The authors refer to an older paper which is not available online. So I'm wondering how one proves this result.

As a first step, applying the generic Chernoff bound, one gets $$\mathsf{P}(\|X\|\ge u)\le e^{-su}\mathsf{E}e^{s\|X\|}$$ for any $$s>0$$. Then the desired inequality holds if $$\mathsf{E}e^{s\|X\|}$$ is bounded by $$e^{Cs^2\mathsf{E}\|X\|^2}$$.

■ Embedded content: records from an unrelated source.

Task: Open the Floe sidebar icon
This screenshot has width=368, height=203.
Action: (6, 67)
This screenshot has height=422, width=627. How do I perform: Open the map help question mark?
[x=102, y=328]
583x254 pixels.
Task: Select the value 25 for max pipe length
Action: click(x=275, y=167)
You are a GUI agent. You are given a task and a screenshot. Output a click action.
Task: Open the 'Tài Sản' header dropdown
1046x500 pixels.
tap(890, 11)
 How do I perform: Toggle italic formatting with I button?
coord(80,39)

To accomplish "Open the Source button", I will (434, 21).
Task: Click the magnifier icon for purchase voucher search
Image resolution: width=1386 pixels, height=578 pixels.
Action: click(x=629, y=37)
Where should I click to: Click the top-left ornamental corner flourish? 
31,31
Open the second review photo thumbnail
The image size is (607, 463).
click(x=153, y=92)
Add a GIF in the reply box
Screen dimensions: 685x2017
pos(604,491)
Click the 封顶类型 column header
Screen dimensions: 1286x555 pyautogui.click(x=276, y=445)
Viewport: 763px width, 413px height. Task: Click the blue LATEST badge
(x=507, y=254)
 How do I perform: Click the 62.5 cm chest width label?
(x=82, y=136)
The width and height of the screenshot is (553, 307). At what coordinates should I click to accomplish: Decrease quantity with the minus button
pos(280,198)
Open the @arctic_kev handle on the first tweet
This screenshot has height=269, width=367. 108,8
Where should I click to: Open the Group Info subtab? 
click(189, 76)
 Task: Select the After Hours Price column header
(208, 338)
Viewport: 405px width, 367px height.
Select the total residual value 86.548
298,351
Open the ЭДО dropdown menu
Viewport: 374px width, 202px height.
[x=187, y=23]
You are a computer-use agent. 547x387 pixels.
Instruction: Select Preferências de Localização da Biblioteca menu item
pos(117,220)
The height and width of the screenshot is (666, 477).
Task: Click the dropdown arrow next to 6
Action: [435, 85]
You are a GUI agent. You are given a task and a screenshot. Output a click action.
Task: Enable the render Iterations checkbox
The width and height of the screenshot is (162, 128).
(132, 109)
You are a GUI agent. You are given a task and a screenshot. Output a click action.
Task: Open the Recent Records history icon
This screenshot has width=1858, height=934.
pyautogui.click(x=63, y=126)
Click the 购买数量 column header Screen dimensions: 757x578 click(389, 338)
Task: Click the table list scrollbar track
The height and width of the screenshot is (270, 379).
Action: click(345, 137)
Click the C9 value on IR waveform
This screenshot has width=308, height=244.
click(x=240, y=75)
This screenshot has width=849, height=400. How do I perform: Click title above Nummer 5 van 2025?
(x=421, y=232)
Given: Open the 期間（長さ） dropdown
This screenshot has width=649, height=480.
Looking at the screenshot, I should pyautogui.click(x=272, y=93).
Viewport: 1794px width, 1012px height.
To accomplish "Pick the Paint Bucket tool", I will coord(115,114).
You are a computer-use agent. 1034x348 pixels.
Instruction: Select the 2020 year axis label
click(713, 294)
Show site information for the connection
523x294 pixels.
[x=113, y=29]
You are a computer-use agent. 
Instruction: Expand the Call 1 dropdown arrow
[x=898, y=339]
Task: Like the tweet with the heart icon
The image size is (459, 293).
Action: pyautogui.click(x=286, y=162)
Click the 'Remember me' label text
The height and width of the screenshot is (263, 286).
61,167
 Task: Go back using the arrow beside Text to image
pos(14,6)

• See Lemma 3.1 in the Ledoux-Talagrand book, available online. – Aryeh Kontorovich Jan 30 at 13:34
• Indeed, but it’s a mean-zero random variable, so one should be able to control the median (using concentration)?.. – Aryeh Kontorovich Jan 30 at 14:56
• Yes, I see now. I thought it would be absorbed into the universal constant M. – Aryeh Kontorovich Jan 30 at 15:15
• I tried to derive this bound for Gaussian vectors in $\mathbb{R}^d$. For $X\sim N(0,\Sigma)$, the best I could obtain so far is $$\mathsf{P}(\|X\|_2\ge u)\le 2\exp(-u^2/(2\operatorname{tr}(\Sigma))),$$ and I don't see a way to get rid of the factor of $2$ before the exponent. – d.k.o. Jan 30 at 16:15
• There's an unspecified universal constant $M$ in the OP -- doesn't that make any factor before the exponent meaningless? – Aryeh Kontorovich Jan 30 at 20:02

This inequality is false. E.g., consider the random vector $$X_n:=(Z_1,\dots,Z_n)/\sqrt n$$ in $$\mathbb R^n$$ with the Euclidean norm $$\|\cdot\|$$, where $$Z_1,Z_2,\dots$$ are independent standard normal random variables. Then $$E\|X_n\|^2=1$$ and, by the law of large numbers, $$\|X_n\|^2=\frac1n\,\sum_1^n Z_i^2\to1$$ in probability (as $$n\to\infty$$), so that $$P(\|X_n\|\ge u)\to1$$ for any $$u\in(0,1)$$. So, for any real constant $$M>0$$, any $$u\in(0,1)$$, and all large enough $$n$$ $$P(\|X_n\|\ge u)\not\le \exp\Big(-\frac{u^2}{M}\Big)=\exp\Big(-\frac{u^2}{M\,E\|X_n\|^2}\Big).$$

On the other hand, according to formula (3.5) in the Ledoux--Talagrand book, one has e.g. the inequality $$P(\|X\|\ge u)\le 4\exp\Big(-\frac{u^2}{8E\|X\|^2}\Big)$$ for $$u\ge0$$.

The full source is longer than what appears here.